PROVIDED PASSAGE:
News Elections Ahead of counting day, BJP pins hopes on voter turnout surge in last two hours to defy exit polls

Ahead of counting day, BJP pins hopes on voter turnout surge in last two hours to defy exit polls

BL Santosh, BJP’s general secretary in charge of organisation, said that 17 per cent of the voters had come out and voted in the last two hours of polling, compared to just 42 per cent who had turned up till 3 PM

A file photo of Delhi BJP chief Manoj Tiwari A file photo of Delhi BJP chief Manoj Tiwari
Even as all the major exit polls have predicted a comfortable victory for Aam Aadmi Party (AAP) in the Delhi assembly elections, the Bharatiya Janata Party (BJP) is betting big on the surge in voter turnout in the last two hours before the voting ended on Feb 8.
 
According to the final voter turnout data released by the Election Commission on Sunday, almost a day after polling ended, sixty-two per cent of Delhi’s voters turned up at the booth to cast their ballots. Only 42 per cent of the voters had cast their ballot till 4 PM, according to EC’s statistics on Saturday, triggering speculation about the abysmally low turnout compared to the last assembly election in 2015, when 67.47 per cent voters had shown up for voting.
 
BL Santosh, BJP’s general secretary in charge of organisation, noted on Twitter on Sunday that 17 per cent of the voters had come out and voted in the last two hours of polling.

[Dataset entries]

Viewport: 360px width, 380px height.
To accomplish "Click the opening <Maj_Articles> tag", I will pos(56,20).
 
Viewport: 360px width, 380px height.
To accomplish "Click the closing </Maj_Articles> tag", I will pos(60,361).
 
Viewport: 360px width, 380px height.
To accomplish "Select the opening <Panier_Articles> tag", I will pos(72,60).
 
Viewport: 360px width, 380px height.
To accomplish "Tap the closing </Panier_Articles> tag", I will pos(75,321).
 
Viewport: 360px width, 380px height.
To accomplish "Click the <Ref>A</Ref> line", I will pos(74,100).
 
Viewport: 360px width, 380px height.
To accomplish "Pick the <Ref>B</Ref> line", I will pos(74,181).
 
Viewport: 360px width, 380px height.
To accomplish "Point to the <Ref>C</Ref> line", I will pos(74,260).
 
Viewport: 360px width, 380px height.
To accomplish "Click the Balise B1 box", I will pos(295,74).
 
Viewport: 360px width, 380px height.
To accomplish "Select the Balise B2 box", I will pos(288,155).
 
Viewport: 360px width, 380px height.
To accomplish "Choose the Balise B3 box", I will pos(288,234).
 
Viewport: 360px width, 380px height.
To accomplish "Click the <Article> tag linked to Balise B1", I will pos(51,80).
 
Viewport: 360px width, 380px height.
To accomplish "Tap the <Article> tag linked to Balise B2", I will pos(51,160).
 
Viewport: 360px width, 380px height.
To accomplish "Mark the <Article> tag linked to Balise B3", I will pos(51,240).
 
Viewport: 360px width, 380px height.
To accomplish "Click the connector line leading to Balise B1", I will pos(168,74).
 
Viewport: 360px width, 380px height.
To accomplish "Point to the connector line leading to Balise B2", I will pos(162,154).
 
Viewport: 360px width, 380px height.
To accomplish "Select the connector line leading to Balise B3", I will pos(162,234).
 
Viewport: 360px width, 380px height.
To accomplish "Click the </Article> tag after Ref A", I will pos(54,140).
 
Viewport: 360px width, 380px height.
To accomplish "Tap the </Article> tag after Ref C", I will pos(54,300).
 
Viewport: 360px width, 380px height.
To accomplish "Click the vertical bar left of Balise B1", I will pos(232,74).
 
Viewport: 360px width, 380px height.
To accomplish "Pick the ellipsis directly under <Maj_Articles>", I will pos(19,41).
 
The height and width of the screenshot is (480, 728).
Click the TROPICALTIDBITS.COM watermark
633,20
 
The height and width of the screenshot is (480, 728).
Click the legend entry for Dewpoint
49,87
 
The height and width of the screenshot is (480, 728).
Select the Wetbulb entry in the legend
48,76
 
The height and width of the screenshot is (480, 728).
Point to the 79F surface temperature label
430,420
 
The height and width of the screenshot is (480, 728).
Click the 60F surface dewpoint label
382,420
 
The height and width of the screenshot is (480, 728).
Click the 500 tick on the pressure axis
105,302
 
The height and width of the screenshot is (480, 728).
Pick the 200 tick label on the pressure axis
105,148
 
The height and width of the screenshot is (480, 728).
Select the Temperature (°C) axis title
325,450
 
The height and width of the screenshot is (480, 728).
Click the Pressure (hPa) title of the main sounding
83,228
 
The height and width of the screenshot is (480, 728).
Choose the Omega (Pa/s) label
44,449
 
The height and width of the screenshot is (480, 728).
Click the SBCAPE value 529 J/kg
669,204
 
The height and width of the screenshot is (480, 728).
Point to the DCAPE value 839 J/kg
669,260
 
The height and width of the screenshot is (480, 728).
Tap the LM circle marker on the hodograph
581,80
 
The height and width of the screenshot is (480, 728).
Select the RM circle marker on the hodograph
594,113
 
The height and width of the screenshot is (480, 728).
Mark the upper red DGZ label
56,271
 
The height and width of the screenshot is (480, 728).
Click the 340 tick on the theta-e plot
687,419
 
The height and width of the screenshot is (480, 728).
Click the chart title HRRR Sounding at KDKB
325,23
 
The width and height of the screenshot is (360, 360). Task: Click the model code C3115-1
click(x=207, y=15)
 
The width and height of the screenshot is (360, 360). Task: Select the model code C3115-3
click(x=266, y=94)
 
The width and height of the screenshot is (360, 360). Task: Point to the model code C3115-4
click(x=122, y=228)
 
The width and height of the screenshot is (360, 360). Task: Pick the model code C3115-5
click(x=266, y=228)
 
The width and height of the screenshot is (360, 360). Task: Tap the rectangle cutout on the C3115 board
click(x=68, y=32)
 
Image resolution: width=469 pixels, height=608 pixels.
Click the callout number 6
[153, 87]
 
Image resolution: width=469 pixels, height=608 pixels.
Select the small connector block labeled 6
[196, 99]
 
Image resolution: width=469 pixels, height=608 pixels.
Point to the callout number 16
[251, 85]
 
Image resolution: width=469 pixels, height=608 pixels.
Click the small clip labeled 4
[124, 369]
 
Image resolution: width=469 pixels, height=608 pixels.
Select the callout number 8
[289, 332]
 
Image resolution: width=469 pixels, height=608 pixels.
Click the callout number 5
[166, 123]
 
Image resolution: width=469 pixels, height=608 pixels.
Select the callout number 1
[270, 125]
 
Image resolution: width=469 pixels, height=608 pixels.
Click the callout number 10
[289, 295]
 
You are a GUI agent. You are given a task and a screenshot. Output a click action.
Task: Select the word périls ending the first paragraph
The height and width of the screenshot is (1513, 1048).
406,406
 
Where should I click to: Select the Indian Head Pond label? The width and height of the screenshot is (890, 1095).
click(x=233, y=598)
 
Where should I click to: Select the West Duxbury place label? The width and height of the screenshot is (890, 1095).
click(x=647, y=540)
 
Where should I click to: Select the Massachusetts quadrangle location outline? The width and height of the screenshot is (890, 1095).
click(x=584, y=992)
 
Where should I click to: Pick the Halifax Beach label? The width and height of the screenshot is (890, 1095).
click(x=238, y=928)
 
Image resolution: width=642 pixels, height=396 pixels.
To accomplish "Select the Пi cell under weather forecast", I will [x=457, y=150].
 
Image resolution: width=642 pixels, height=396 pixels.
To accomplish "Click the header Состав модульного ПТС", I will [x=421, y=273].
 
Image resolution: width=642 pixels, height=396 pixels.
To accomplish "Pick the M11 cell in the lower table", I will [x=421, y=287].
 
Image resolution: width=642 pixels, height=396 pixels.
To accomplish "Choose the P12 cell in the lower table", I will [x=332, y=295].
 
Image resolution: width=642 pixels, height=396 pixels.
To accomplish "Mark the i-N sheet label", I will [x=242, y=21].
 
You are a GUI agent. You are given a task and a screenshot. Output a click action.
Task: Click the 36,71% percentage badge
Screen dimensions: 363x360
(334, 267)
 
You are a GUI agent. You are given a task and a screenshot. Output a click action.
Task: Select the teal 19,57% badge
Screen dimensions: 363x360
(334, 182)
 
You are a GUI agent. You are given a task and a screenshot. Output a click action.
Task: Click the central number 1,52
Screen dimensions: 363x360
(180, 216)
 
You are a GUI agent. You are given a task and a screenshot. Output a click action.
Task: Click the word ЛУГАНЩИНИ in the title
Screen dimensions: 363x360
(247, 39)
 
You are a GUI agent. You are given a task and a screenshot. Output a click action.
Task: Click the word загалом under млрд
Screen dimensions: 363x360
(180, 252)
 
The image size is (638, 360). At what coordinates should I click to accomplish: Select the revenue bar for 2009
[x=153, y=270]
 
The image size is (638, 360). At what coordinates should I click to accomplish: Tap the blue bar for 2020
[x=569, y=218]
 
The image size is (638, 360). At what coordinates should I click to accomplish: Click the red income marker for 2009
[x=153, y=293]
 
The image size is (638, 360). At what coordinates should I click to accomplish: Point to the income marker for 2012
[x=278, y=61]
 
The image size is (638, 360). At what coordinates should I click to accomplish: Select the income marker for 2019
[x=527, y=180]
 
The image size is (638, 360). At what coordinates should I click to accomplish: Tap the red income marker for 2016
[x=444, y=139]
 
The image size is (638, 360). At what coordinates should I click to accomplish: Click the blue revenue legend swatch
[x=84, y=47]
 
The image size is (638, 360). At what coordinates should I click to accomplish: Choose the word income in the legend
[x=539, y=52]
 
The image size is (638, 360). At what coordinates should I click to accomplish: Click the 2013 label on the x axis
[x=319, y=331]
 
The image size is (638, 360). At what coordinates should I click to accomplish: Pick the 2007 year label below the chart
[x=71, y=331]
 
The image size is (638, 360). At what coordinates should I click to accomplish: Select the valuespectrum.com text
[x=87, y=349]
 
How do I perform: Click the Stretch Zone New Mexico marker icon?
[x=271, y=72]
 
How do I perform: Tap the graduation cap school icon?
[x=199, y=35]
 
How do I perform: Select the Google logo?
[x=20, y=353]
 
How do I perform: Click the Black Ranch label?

REQUIREMENT 1:
In the article above about the Delhi election, retype the passage from "According to the" to "up for voting.".
REQUIREMENT 2:
According to the Delhi election article, what share of voters showed up for the 2015 assembly election?

EXPECTED ANSWER 1:
According to the final voter turnout data released by the Election Commission on Sunday, almost a day after polling ended, sixty-two per cent of Delhi’s voters turned up at the booth to cast their ballots. Only 42 per cent of the voters had cast their ballot till 4 PM, according to EC’s statistics on Saturday, triggering speculation about the abysmally low turnout compared to the last assembly election in 2015, when 67.47 per cent voters had shown up for voting.

EXPECTED ANSWER 2:
67.47 per cent